→ **Exercise goal**: Please copy out the text of all the records below word for word, leaving out the pictures.

→ **Data entries**:
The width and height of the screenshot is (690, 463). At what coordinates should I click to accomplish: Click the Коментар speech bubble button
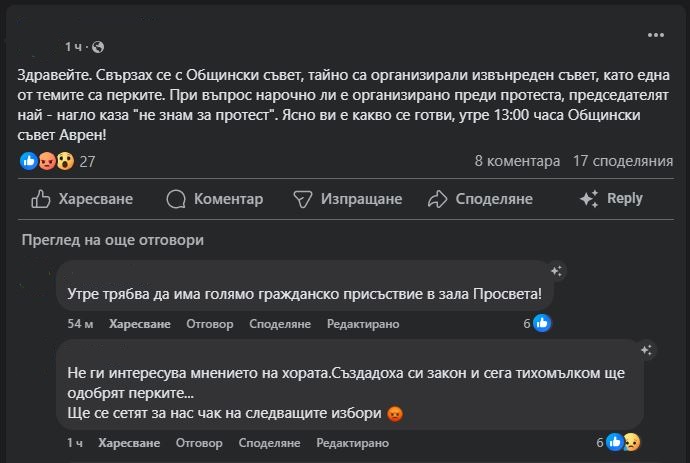pos(214,199)
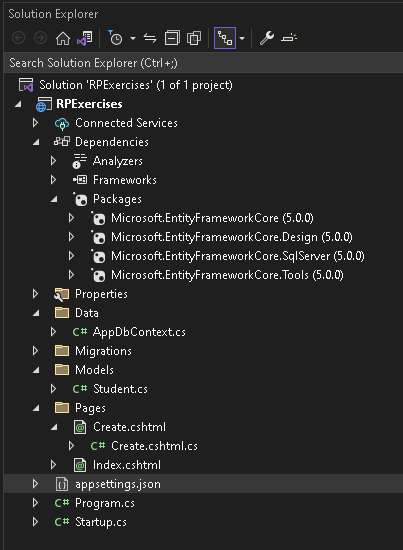The image size is (403, 550).
Task: Toggle Show All Files toolbar icon
Action: click(x=194, y=38)
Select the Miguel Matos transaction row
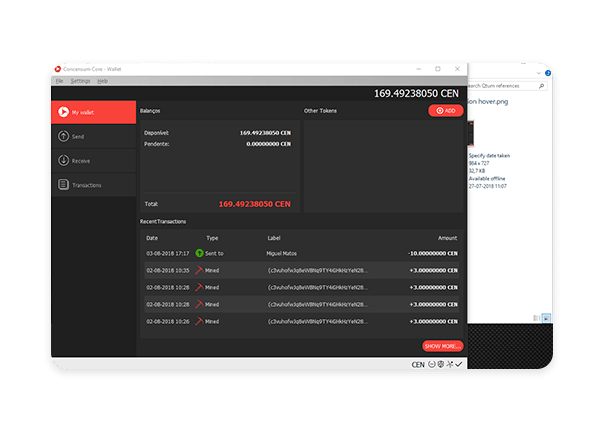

→ **Written answer**:
The width and height of the screenshot is (690, 463). At what coordinates should I click to accomplish: Click the Коментар speech bubble button
pos(214,199)
The image size is (403, 550).
Task: Toggle Show All Files toolbar icon
Action: click(x=194, y=38)
Select the Miguel Matos transaction row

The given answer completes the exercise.